In 2017, 2.5 million newborns died, mainly from prematurity, infections, and intrapartum events. Preventing these deaths requires health systems to provide routine and emergency care at birth, and quality inpatient care for small and sick newborns. Defined levels of emergency obstetric care (EmOC) and standardised measurement of “signal functions” has improved tracking of maternal care in low- and middle-income countries (LMICs). Levels of newborn care, particularly for small and sick newborns, and associated signal functions are still not consistently defined or tracked.
Between November 2016-November 2017, we conducted an online survey of professionals working in maternal and newborn health.

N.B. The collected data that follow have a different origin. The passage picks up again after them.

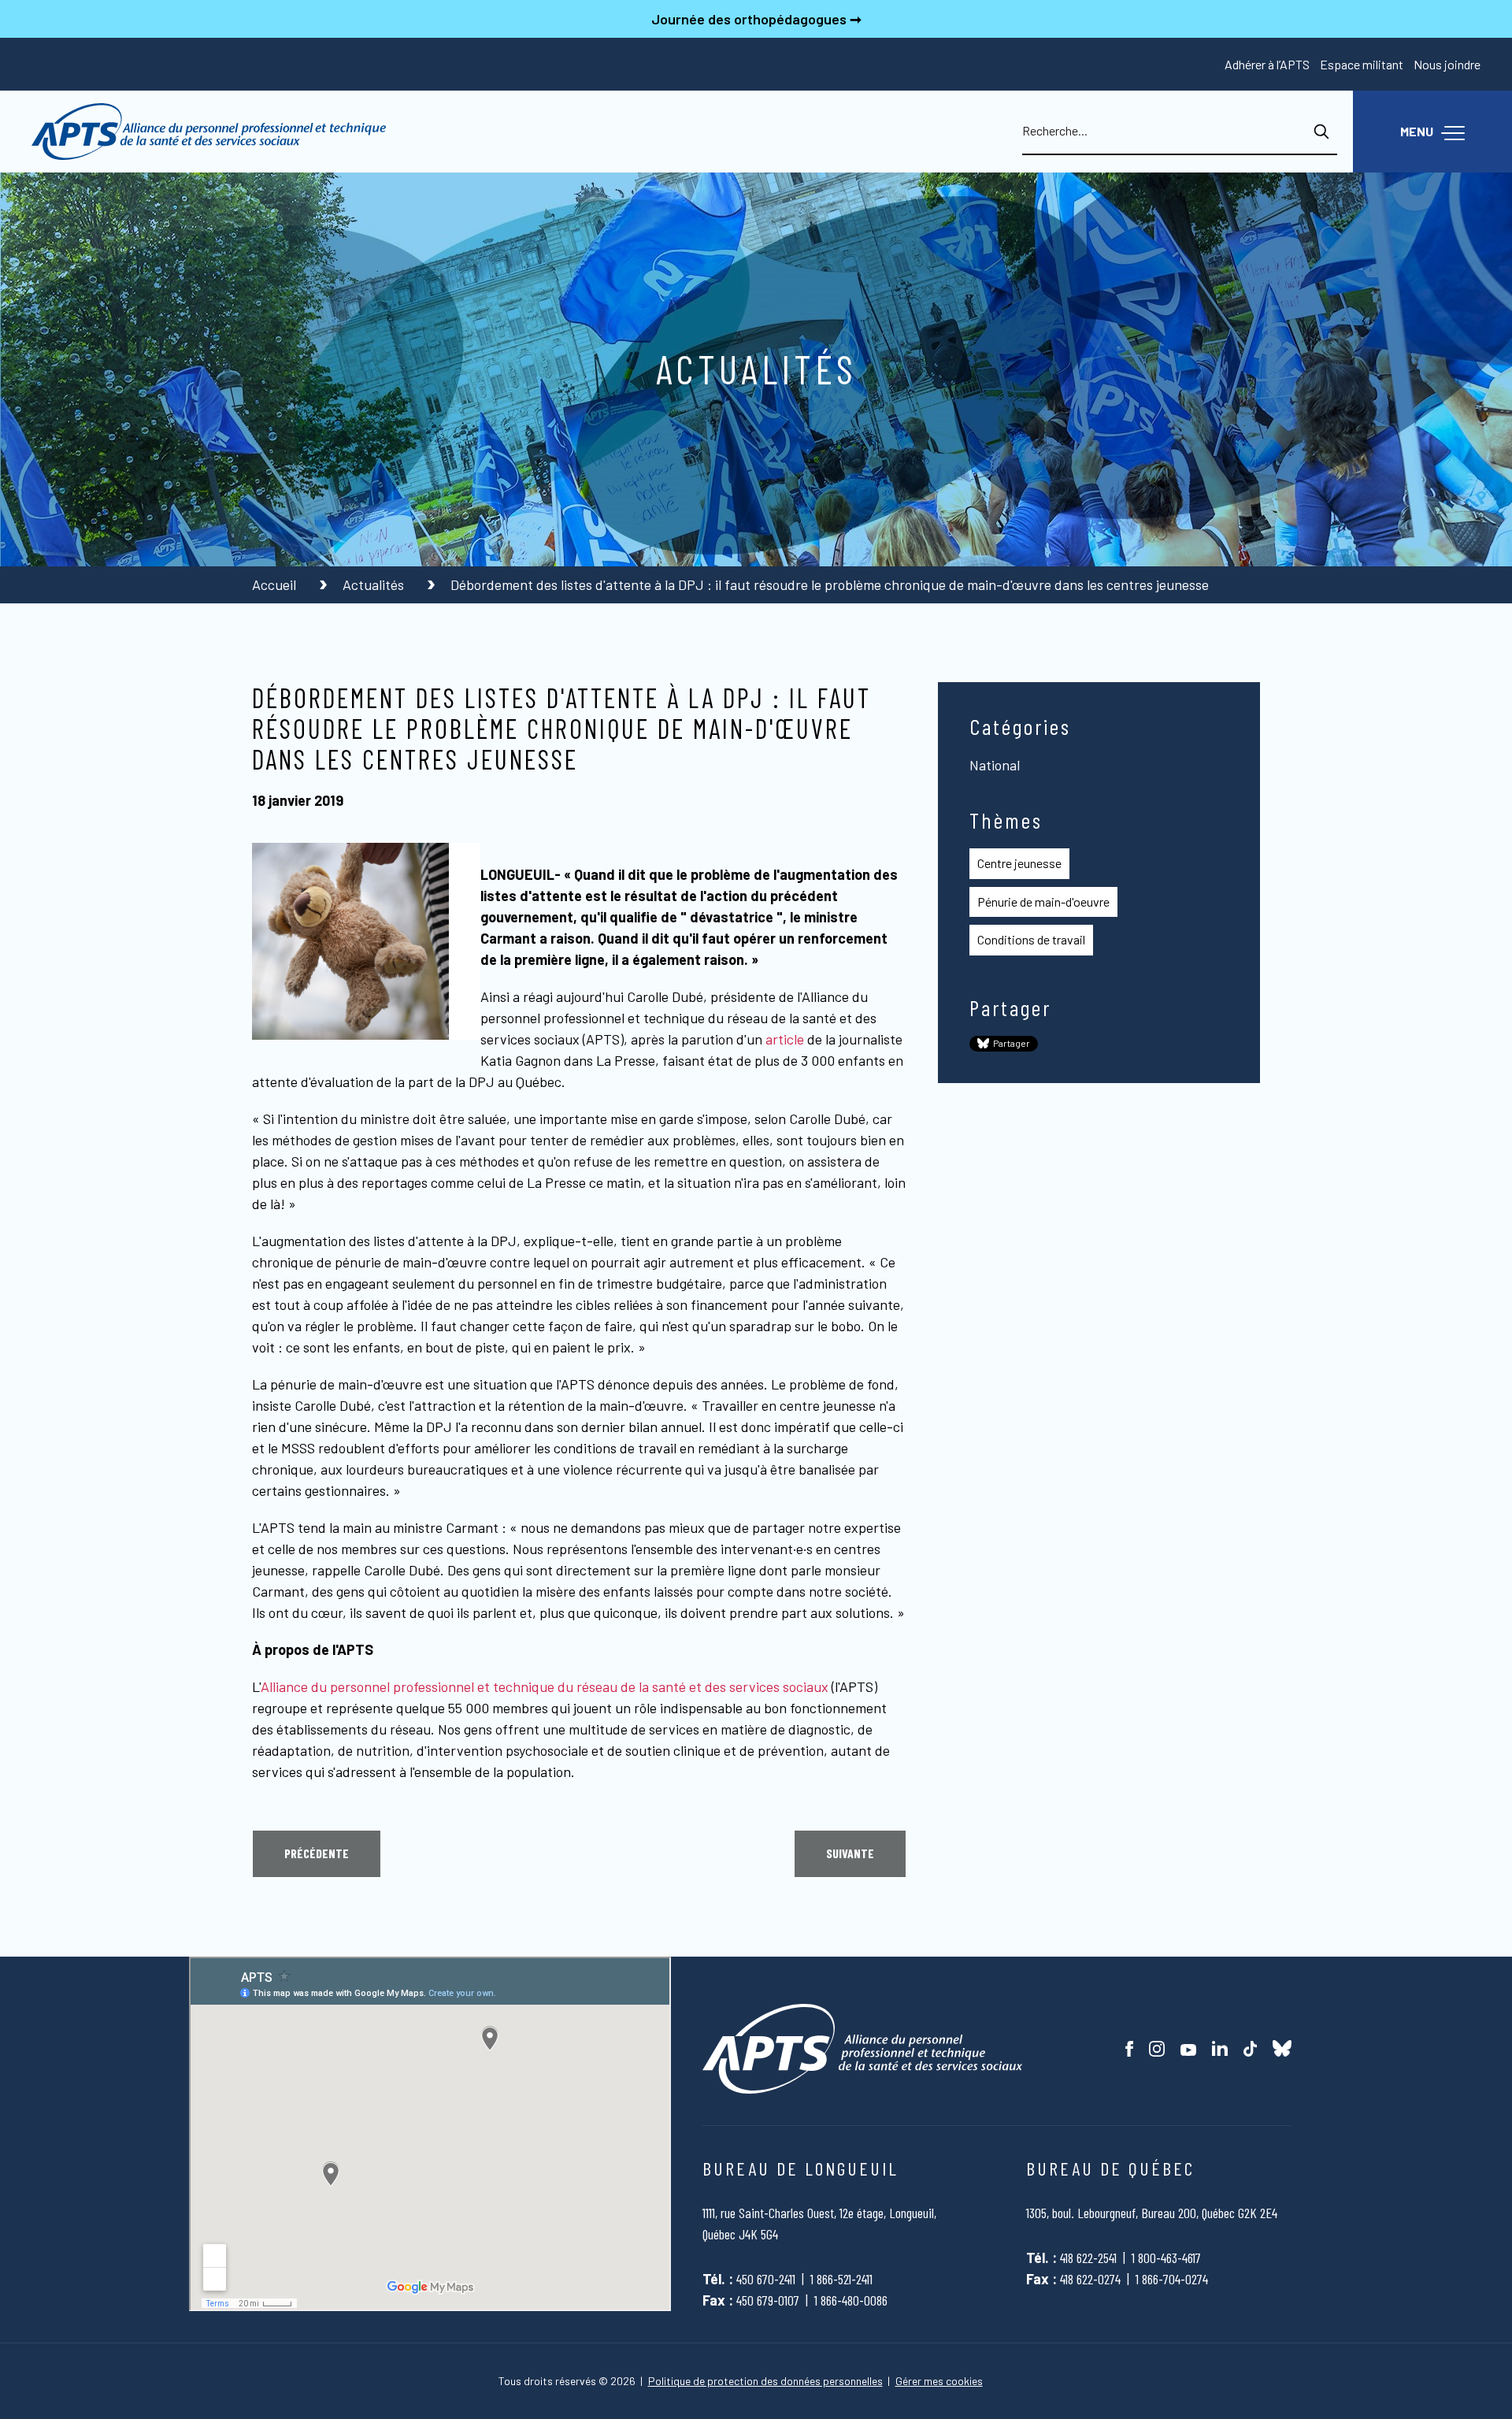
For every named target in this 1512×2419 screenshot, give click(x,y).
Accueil (275, 584)
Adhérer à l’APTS (1267, 64)
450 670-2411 (765, 2278)
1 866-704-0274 (1172, 2278)
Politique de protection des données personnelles (765, 2381)
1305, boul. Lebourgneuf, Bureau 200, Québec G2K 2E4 (1151, 2212)
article (784, 1039)
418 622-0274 (1090, 2278)
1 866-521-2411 (841, 2278)
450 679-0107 (767, 2300)
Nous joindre (1447, 64)
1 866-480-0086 (851, 2300)
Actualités (375, 584)
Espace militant (1361, 64)
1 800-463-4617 (1166, 2257)
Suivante (850, 1853)
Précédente (316, 1853)
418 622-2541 (1088, 2257)
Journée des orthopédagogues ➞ (756, 19)
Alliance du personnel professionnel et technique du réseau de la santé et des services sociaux (544, 1686)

We asked respondents to categorise 18 clinical care interventions that could act as potential signal functions for small and sick newborns to 3 levels of care they thought were appropriate for health systems in LMICs to provide: “routine care at birth”, “special care” and “intensive care”. We calculated the percentage of respondents that classified each intervention at each level of care and stratified responses to look at variation by respondent characteristics.
Six interventions were classified to specific levels by more than 50% of respondents as “routine care at birth,” three interventions as “special care” and one as “intensive care”. Eight interventions were borderline between these care levels. Responses were more consistent for interventions with relevant WHO clinical care guidelines while more variation in respondents’ classification was observed in complex interventions that lack standards or guidelines. Respondents with experience in lower-income settings were more likely to assign a higher level of care for more complex interventions.
Results were consistent with known challenges of scaling up inpatient care in lower-income settings and underline the importance of comprehensive guidelines and standards for inpatient care. Further work is needed to develop a shortlist of newborn signal functions aligned with emergency obstetric care levels to track universal health coverage for mothers and their newborns.